The problem >> The entire listing below is to be reproduced exactly.

Source data >>
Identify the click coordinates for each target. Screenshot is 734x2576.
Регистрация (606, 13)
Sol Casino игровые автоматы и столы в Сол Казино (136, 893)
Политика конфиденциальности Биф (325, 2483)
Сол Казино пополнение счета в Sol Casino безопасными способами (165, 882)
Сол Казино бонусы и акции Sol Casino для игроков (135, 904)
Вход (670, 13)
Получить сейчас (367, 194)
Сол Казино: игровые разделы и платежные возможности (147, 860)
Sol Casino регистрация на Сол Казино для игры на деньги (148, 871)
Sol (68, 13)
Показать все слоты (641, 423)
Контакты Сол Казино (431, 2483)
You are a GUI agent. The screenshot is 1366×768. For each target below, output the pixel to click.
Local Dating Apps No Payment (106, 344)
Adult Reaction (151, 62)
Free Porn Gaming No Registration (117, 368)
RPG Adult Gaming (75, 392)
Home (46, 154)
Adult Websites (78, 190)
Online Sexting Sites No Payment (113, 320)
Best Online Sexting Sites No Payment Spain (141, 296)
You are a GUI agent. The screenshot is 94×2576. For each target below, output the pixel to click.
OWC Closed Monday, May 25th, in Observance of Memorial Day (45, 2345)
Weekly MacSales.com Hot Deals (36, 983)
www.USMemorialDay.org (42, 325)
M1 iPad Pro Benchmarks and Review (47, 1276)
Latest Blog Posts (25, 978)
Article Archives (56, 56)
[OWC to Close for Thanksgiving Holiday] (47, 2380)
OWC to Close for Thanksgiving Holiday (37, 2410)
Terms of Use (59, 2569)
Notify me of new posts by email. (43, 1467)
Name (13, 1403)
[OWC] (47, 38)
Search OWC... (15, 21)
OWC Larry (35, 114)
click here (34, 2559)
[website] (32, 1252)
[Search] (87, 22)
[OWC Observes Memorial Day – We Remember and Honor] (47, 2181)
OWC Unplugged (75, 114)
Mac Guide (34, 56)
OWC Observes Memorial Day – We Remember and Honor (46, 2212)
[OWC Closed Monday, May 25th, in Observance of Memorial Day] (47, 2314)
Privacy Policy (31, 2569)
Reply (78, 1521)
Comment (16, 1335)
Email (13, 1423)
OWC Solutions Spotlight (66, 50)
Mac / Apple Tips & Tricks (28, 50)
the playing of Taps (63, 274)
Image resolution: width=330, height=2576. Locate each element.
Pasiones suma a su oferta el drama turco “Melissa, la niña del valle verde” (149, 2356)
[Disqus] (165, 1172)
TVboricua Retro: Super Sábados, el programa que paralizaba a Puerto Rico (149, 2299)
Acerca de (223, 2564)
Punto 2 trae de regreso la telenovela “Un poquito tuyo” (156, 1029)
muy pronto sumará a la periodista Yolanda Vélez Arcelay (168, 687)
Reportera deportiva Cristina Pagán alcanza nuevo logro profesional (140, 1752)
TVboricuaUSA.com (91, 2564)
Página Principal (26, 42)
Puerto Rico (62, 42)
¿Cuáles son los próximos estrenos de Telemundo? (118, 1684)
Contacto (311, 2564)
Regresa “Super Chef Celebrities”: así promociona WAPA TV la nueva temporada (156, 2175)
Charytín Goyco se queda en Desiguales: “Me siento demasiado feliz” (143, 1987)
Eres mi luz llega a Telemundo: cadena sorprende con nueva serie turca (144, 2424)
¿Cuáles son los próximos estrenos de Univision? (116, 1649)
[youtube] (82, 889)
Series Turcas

Task output >>
Identify the click coordinates for each target. Screenshot is 734x2576.
Регистрация (606, 13)
Sol Casino игровые автоматы и столы в Сол Казино (136, 893)
Политика конфиденциальности Биф (325, 2483)
Сол Казино пополнение счета в Sol Casino безопасными способами (165, 882)
Сол Казино бонусы и акции Sol Casino для игроков (135, 904)
Вход (670, 13)
Получить сейчас (367, 194)
Сол Казино: игровые разделы и платежные возможности (147, 860)
Sol Casino регистрация на Сол Казино для игры на деньги (148, 871)
Sol (68, 13)
Показать все слоты (641, 423)
Контакты Сол Казино (431, 2483)
You are a GUI agent. The screenshot is 1366×768. For each target below, output the pixel to click.
Local Dating Apps No Payment (106, 344)
Adult Reaction (151, 62)
Free Porn Gaming No Registration (117, 368)
RPG Adult Gaming (75, 392)
Home (46, 154)
Adult Websites (78, 190)
Online Sexting Sites No Payment (113, 320)
Best Online Sexting Sites No Payment Spain (141, 296)
You are a GUI agent. The screenshot is 94×2576. For each target below, output the pixel to click.
OWC Closed Monday, May 25th, in Observance of Memorial Day (45, 2345)
Weekly MacSales.com Hot Deals (36, 983)
www.USMemorialDay.org (42, 325)
M1 iPad Pro Benchmarks and Review (47, 1276)
Latest Blog Posts (25, 978)
Article Archives (56, 56)
[OWC to Close for Thanksgiving Holiday] (47, 2380)
OWC to Close for Thanksgiving Holiday (37, 2410)
Terms of Use (59, 2569)
Notify me of new posts by email. (43, 1467)
Name (13, 1403)
[OWC] (47, 38)
Search OWC... (15, 21)
OWC Larry (35, 114)
click here (34, 2559)
[website] (32, 1252)
[Search] (87, 22)
[OWC Observes Memorial Day – We Remember and Honor] (47, 2181)
OWC Unplugged (75, 114)
Mac Guide (34, 56)
OWC Observes Memorial Day – We Remember and Honor (46, 2212)
[OWC Closed Monday, May 25th, in Observance of Memorial Day] (47, 2314)
Privacy Policy (31, 2569)
Reply (78, 1521)
Comment (16, 1335)
Email (13, 1423)
OWC Solutions Spotlight (66, 50)
Mac / Apple Tips & Tricks (28, 50)
the playing of Taps (63, 274)
Image resolution: width=330, height=2576. Locate each element.
Pasiones suma a su oferta el drama turco “Melissa, la niña del valle verde” (149, 2356)
[Disqus] (165, 1172)
TVboricua Retro: Super Sábados, el programa que paralizaba a Puerto Rico (149, 2299)
Acerca de (223, 2564)
Punto 2 trae de regreso la telenovela “Un poquito tuyo” (156, 1029)
muy pronto sumará a la periodista Yolanda Vélez Arcelay (168, 687)
Reportera deportiva Cristina Pagán alcanza nuevo logro profesional (140, 1752)
TVboricuaUSA.com (91, 2564)
Página Principal (26, 42)
Puerto Rico (62, 42)
¿Cuáles son los próximos estrenos de Telemundo? (118, 1684)
Contacto (311, 2564)
Regresa “Super Chef Celebrities”: así promociona WAPA TV la nueva temporada (156, 2175)
Charytín Goyco se queda en Desiguales: “Me siento demasiado feliz” (143, 1987)
Eres mi luz llega a Telemundo: cadena sorprende con nueva serie turca (144, 2424)
¿Cuáles son los próximos estrenos de Univision? (116, 1649)
[youtube] (82, 889)
Series Turcas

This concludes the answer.